(Aim of the task) Retype, character for character, the part of the listing below that starts with the line containing "Click the next-page arrow at bottom right" and goes on through the line containing "pos(35,738)", including both of those lines.

(Data records)
= = = =

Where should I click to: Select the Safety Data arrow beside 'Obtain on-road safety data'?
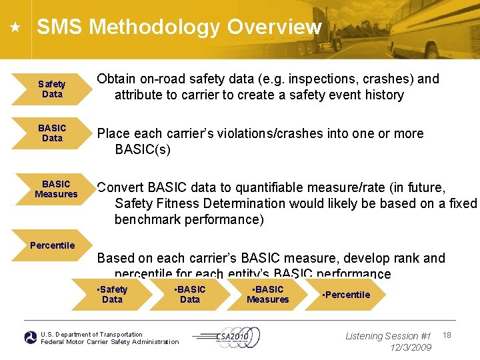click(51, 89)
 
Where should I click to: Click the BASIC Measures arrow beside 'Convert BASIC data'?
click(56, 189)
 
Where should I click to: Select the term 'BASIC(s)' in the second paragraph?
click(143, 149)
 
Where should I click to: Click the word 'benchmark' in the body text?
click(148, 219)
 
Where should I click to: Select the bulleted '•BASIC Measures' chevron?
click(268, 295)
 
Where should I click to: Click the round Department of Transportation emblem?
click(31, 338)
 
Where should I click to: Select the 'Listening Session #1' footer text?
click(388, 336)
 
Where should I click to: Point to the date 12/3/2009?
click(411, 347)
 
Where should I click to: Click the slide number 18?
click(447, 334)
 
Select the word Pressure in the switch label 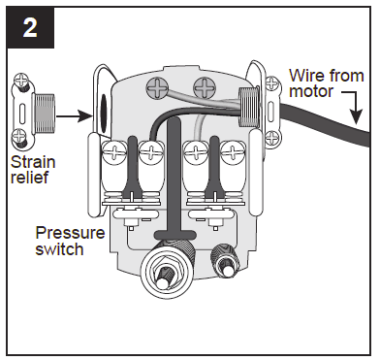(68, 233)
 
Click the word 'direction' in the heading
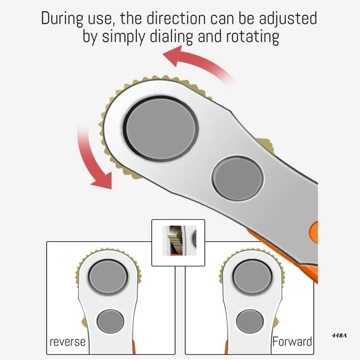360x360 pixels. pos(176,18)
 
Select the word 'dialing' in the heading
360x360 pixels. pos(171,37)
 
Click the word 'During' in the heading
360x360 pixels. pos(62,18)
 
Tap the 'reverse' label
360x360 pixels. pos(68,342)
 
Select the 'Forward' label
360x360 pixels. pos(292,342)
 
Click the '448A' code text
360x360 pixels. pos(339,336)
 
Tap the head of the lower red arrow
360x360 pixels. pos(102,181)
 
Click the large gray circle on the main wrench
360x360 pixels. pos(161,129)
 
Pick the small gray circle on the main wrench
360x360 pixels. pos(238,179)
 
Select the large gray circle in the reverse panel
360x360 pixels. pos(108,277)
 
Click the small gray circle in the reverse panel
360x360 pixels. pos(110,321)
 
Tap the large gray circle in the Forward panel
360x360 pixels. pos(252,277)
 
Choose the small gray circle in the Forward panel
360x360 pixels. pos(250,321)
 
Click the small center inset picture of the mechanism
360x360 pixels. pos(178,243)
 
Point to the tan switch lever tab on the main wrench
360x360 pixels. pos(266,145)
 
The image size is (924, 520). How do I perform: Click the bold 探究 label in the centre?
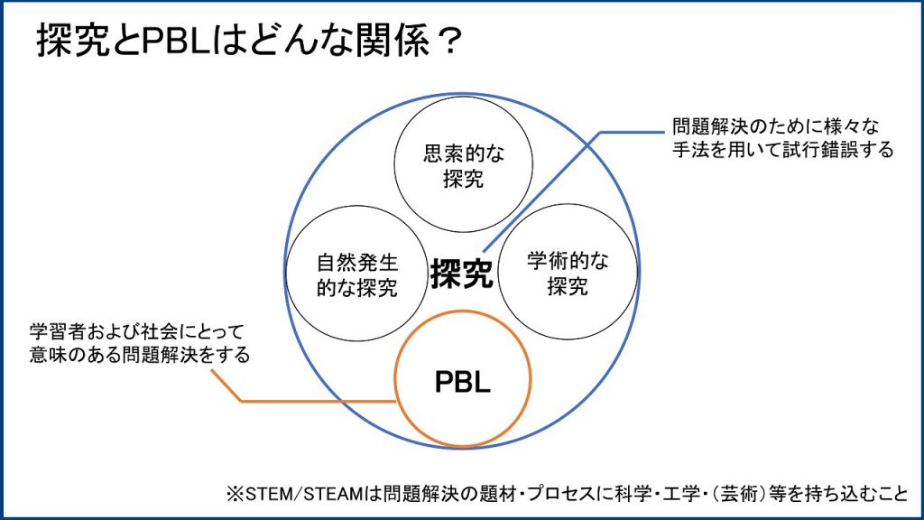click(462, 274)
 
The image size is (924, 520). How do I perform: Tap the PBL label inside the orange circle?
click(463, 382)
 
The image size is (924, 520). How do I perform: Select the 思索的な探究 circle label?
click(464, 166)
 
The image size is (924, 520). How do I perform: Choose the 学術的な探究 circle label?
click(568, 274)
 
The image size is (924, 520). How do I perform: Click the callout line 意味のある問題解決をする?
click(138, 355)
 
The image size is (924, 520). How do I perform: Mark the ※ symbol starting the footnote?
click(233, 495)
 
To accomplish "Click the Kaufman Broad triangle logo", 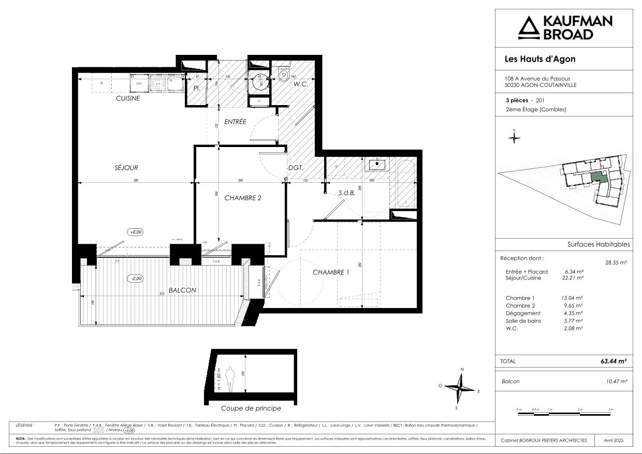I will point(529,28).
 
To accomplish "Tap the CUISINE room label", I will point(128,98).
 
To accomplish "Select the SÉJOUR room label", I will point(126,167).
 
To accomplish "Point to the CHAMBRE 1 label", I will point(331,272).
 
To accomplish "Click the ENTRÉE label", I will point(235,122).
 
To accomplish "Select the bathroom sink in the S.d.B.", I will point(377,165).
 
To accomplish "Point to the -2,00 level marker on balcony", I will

= = = =

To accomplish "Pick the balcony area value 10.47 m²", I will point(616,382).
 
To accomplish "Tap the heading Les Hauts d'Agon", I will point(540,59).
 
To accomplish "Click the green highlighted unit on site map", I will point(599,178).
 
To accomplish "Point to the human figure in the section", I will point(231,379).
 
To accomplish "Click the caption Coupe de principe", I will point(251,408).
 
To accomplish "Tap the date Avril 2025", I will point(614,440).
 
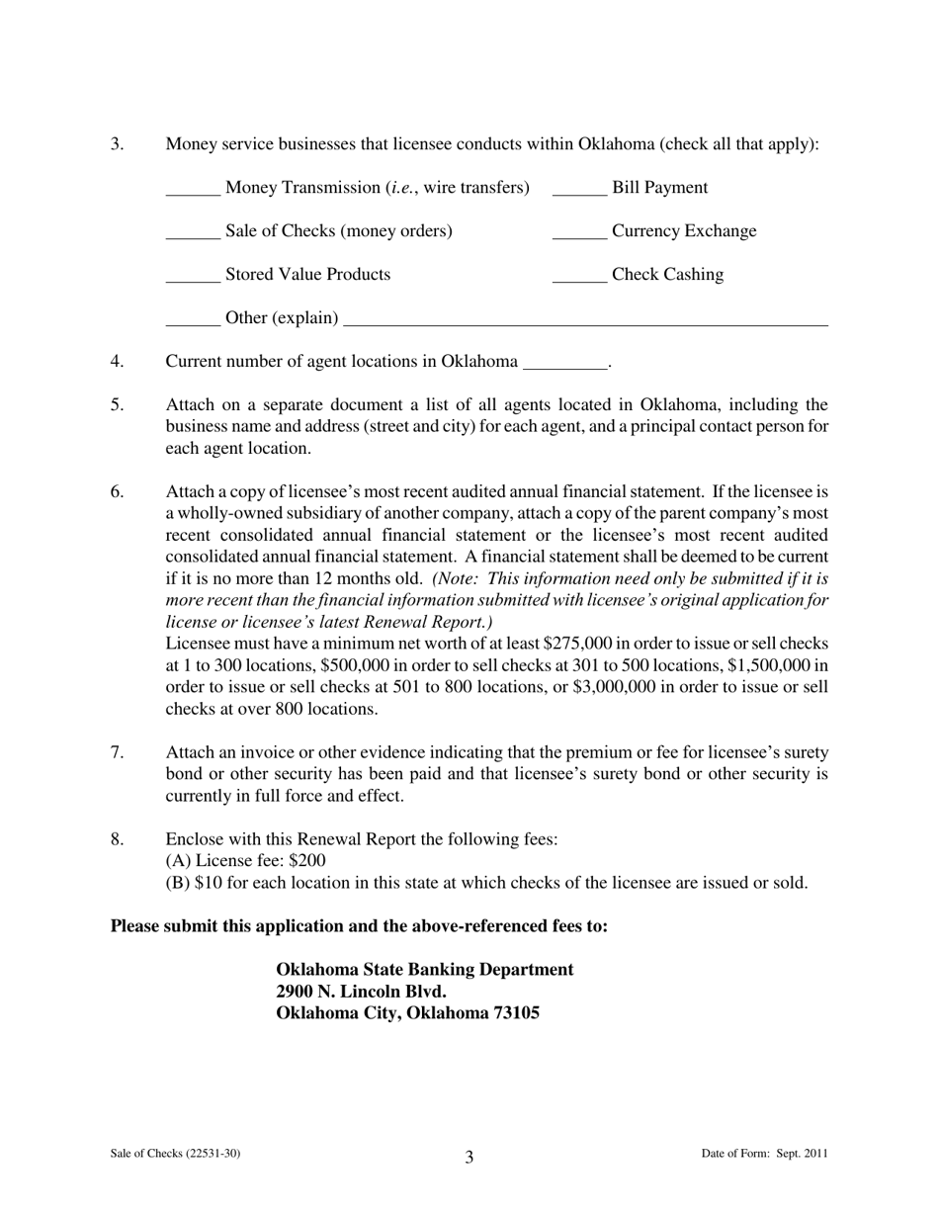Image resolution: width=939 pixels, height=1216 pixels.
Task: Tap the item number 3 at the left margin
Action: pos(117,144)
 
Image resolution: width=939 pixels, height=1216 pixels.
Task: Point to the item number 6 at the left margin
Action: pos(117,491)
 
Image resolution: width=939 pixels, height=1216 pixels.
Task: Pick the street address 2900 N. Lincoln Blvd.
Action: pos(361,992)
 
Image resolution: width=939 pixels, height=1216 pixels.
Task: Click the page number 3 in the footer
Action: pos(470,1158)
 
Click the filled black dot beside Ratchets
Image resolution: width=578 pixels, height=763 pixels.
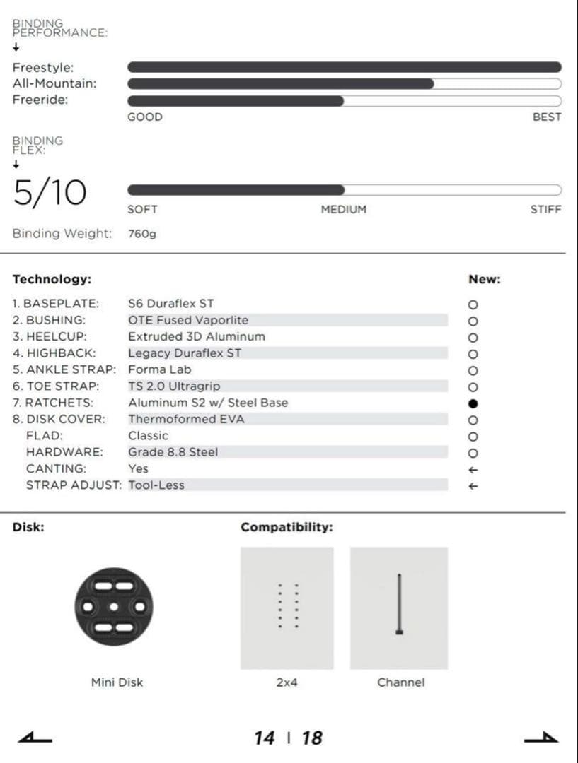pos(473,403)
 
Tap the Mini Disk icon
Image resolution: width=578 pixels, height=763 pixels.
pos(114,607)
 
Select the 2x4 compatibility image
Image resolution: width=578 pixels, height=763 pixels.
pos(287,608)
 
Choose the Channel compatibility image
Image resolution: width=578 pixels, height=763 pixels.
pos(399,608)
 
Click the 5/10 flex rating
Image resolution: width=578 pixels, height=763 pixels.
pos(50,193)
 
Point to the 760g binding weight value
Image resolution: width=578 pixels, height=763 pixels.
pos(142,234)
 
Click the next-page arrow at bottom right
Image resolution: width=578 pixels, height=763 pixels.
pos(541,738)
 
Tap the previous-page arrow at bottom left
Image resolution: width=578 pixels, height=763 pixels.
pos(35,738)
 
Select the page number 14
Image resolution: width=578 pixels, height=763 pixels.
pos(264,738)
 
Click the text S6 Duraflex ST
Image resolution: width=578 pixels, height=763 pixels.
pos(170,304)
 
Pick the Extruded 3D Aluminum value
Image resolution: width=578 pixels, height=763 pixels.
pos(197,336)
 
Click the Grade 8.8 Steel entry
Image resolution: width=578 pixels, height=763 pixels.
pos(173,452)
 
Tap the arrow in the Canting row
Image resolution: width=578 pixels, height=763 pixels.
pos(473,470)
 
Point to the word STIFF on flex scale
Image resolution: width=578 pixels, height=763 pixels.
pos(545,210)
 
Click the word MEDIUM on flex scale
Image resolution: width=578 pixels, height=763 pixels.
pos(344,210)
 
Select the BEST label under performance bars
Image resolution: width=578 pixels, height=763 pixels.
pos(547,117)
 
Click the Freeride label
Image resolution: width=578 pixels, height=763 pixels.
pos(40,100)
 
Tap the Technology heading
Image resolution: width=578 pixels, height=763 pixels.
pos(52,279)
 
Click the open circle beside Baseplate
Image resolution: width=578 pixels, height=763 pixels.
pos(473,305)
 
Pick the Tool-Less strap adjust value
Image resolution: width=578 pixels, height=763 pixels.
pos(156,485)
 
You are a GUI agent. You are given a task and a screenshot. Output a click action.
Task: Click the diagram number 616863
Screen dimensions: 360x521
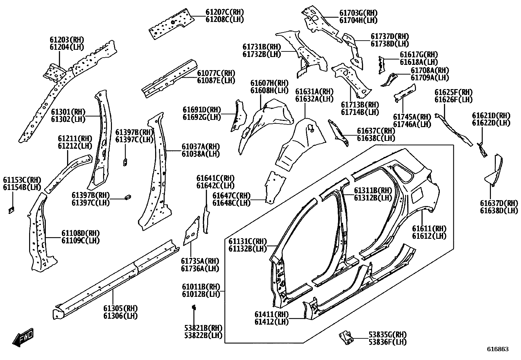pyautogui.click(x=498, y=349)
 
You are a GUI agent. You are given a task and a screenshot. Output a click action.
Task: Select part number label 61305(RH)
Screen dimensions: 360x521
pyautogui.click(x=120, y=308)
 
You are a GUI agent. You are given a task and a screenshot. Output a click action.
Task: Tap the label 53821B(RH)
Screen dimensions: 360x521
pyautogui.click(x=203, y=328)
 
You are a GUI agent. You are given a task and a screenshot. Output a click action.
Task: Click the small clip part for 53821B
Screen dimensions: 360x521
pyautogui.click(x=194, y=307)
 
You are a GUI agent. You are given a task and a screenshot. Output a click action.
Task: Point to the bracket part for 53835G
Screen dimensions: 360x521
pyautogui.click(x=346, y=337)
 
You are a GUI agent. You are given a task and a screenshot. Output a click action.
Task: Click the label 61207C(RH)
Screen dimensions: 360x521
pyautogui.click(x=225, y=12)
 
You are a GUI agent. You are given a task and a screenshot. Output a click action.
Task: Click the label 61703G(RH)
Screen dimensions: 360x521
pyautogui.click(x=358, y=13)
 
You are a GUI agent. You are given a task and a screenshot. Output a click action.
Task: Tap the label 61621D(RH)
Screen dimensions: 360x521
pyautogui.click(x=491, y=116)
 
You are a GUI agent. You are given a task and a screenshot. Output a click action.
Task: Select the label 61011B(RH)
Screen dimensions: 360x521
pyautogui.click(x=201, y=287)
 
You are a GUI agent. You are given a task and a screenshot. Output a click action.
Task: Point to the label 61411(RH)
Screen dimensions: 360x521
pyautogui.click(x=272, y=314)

= = = =

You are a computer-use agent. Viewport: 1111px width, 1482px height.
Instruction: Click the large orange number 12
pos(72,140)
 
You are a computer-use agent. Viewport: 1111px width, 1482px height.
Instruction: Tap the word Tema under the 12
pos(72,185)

= = = =

(Right answer)
Click the next-page arrow at bottom right
Image resolution: width=578 pixels, height=763 pixels.
pos(541,738)
 
Tap the previous-page arrow at bottom left
Image resolution: width=578 pixels, height=763 pixels.
pos(35,738)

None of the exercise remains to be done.